◆ **SUPPLIED MATERIAL**:
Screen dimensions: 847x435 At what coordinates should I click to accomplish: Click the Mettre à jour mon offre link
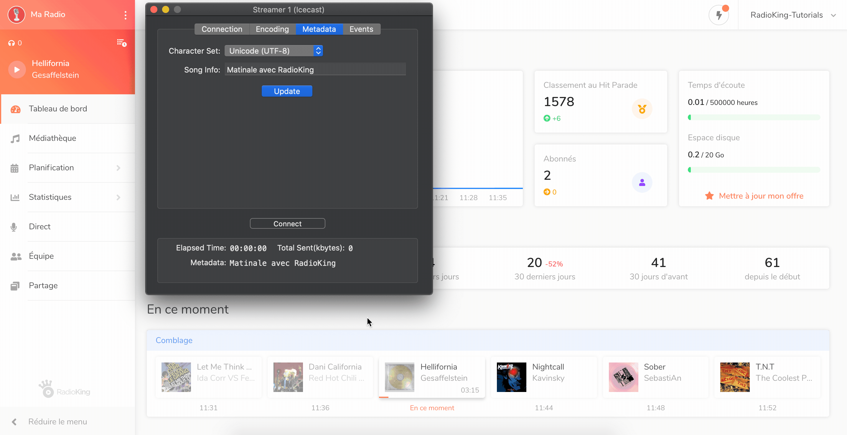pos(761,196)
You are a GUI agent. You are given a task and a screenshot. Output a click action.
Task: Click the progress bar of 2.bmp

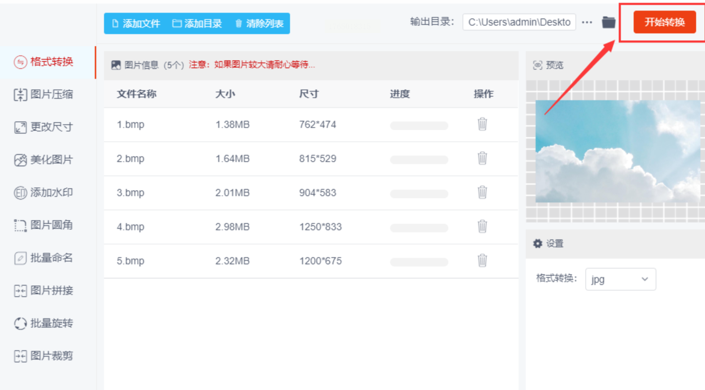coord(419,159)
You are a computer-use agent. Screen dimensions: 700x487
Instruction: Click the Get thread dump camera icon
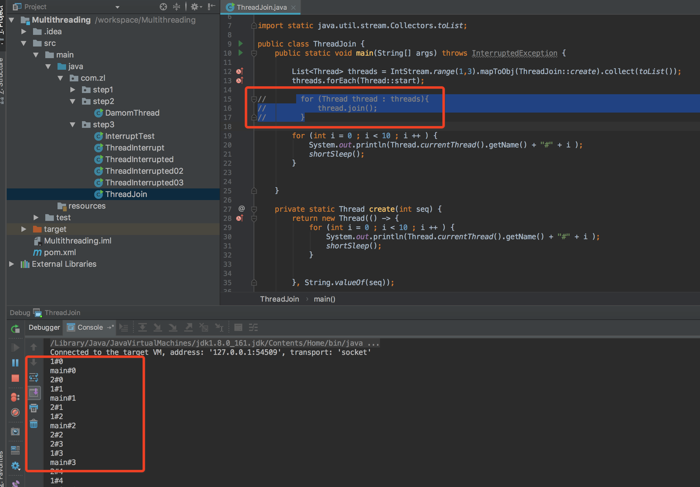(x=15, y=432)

---

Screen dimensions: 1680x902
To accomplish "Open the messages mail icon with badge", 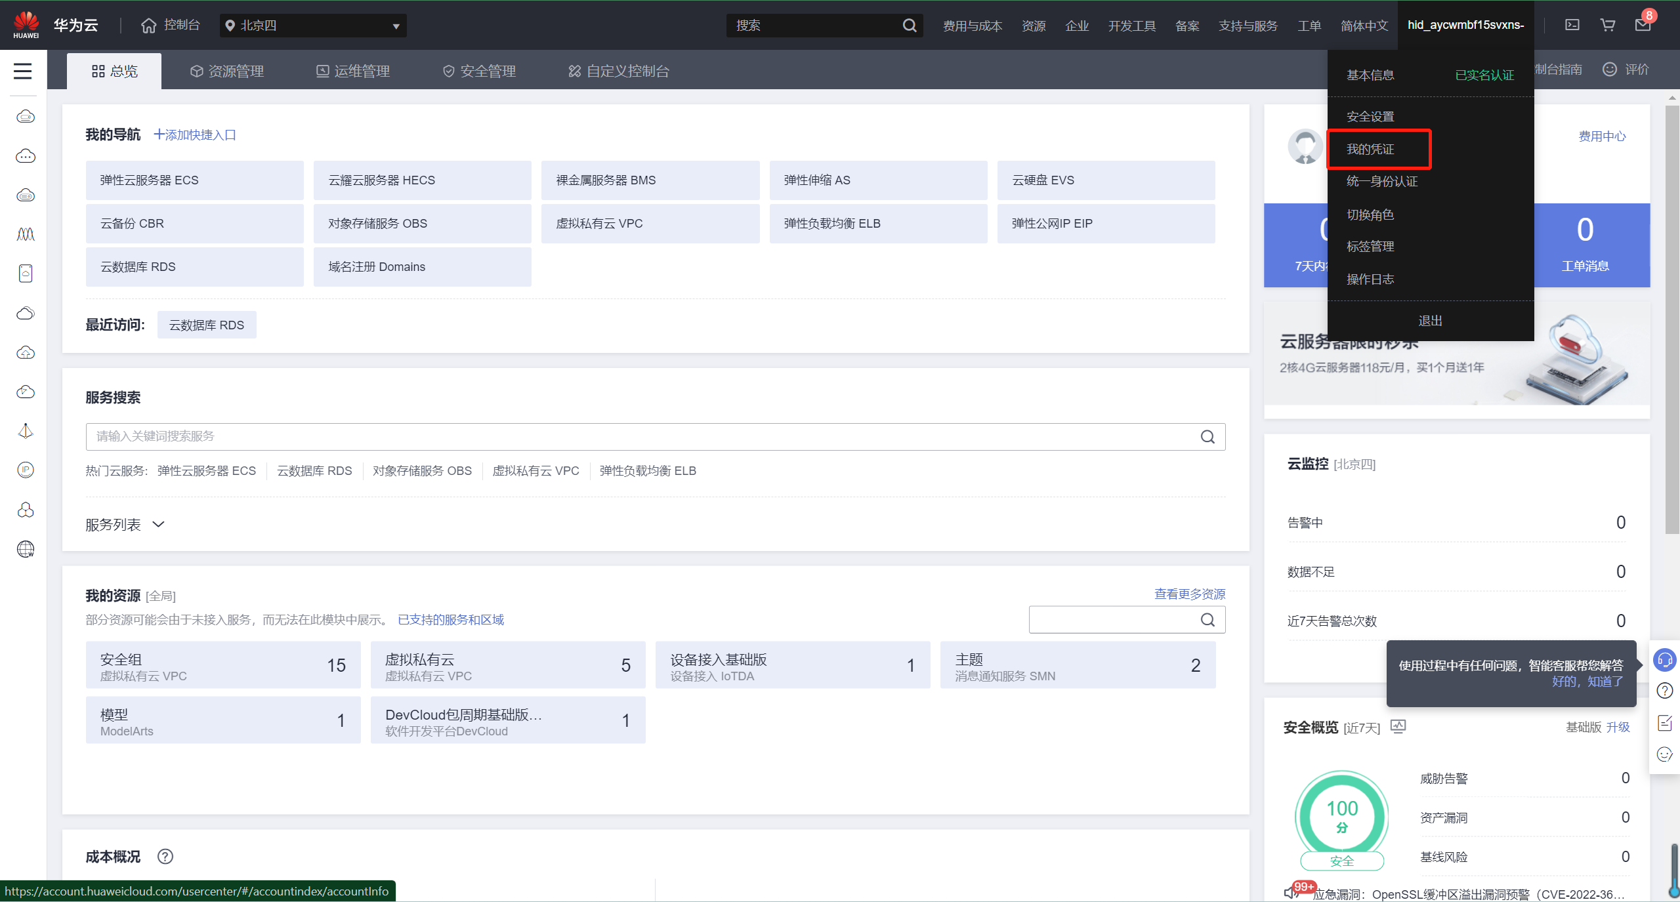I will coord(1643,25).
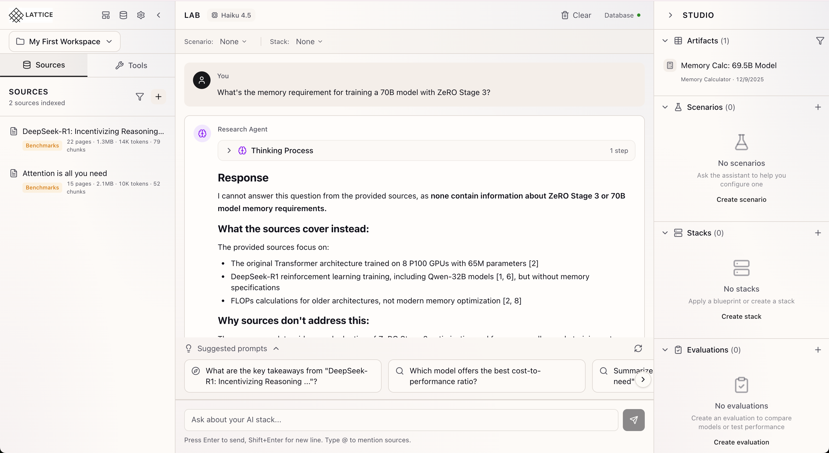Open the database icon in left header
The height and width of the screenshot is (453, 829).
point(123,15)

...

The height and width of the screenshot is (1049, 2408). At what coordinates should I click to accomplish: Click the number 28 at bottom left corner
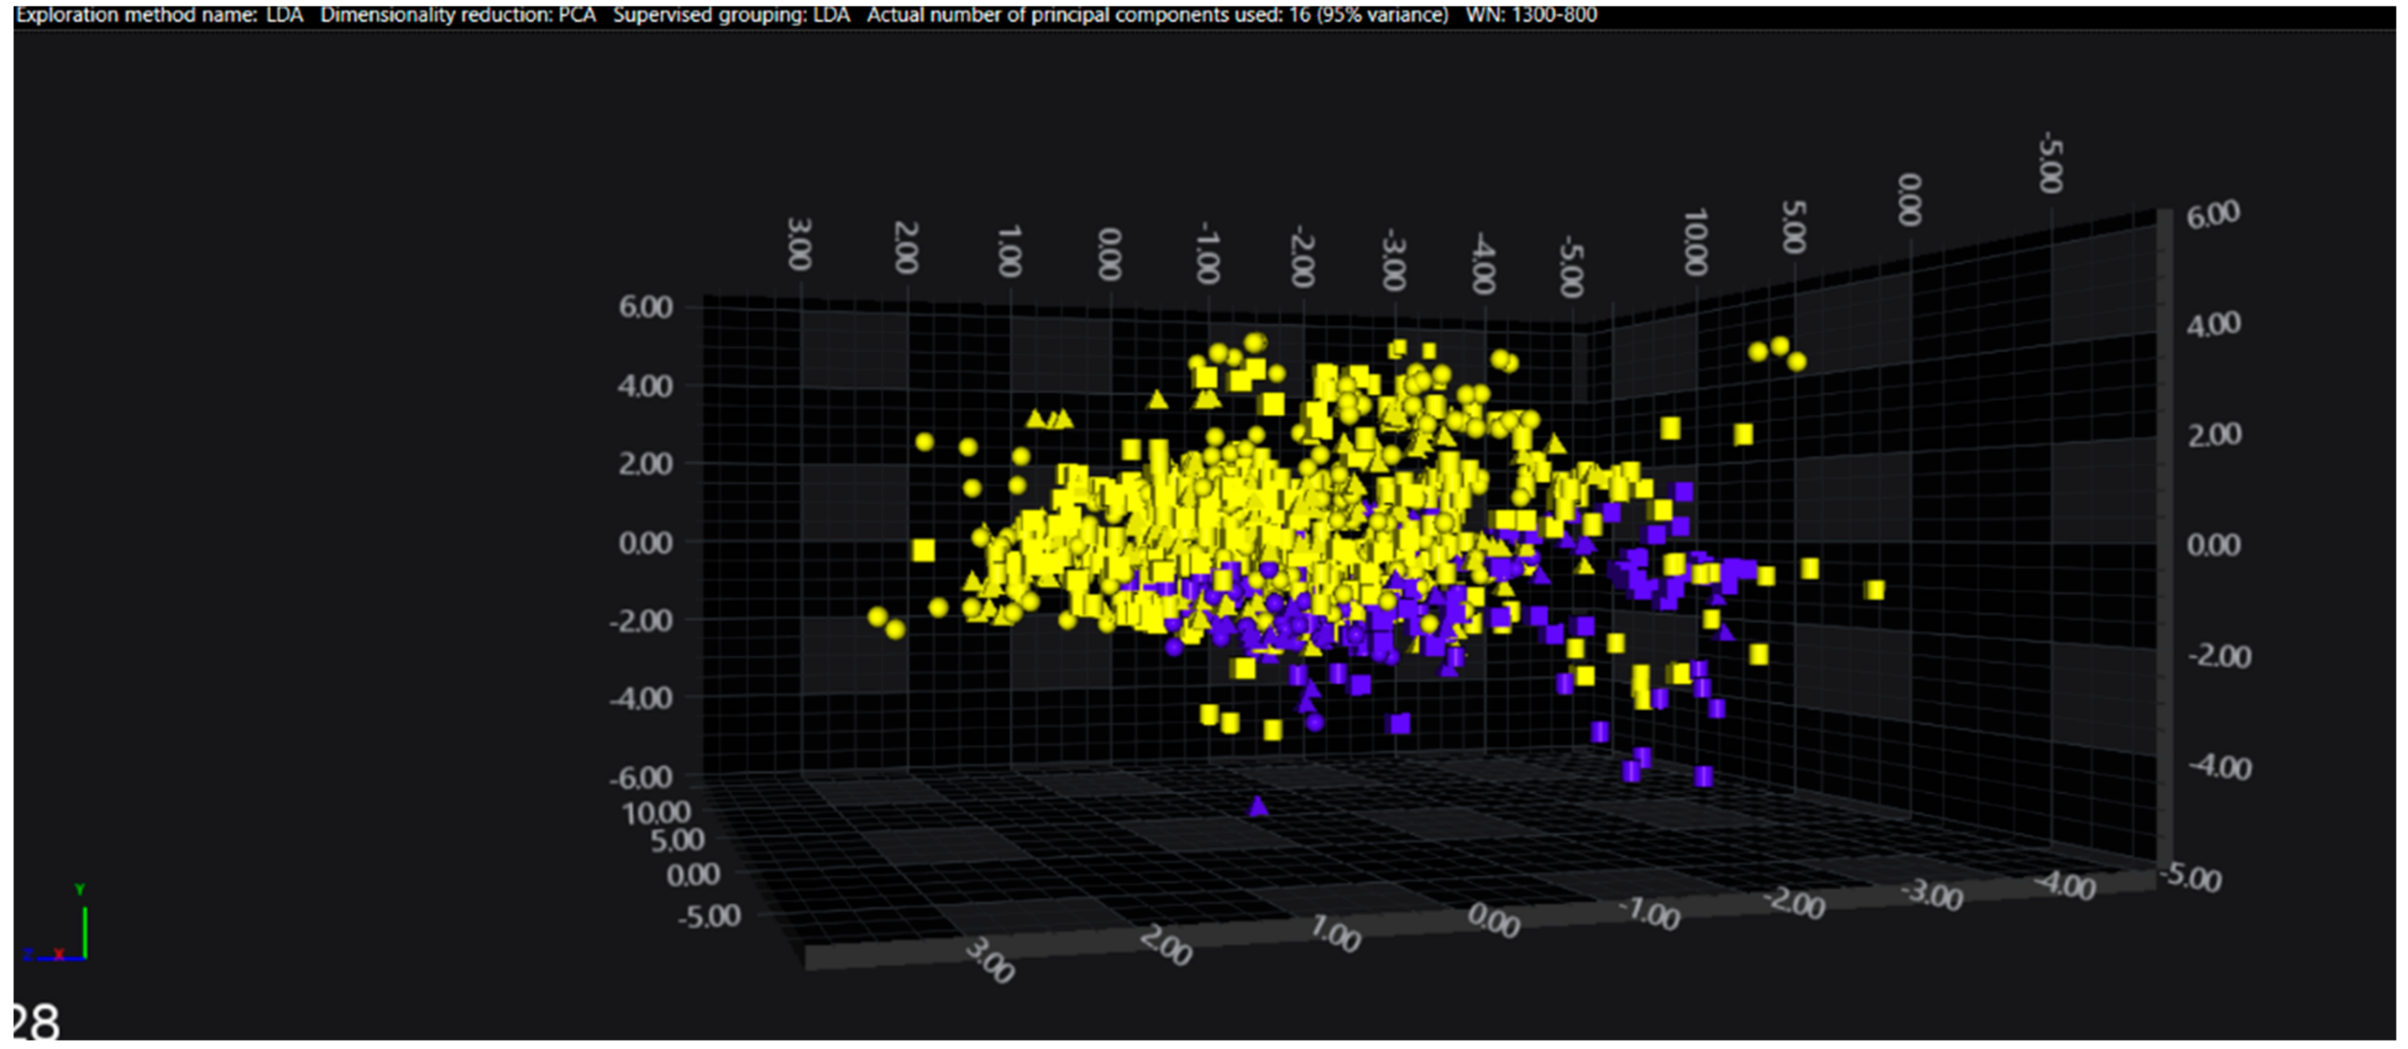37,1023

◆ **WORK ITEM**:
Go through the entries above and copy out every line that includes the word "agent".

◆ **SOLUTION BELOW**:
You are a GUI agent. You are given a task and a screenshot. Output a click action.
You are a computer-use agent. Screen dimensions: 700x487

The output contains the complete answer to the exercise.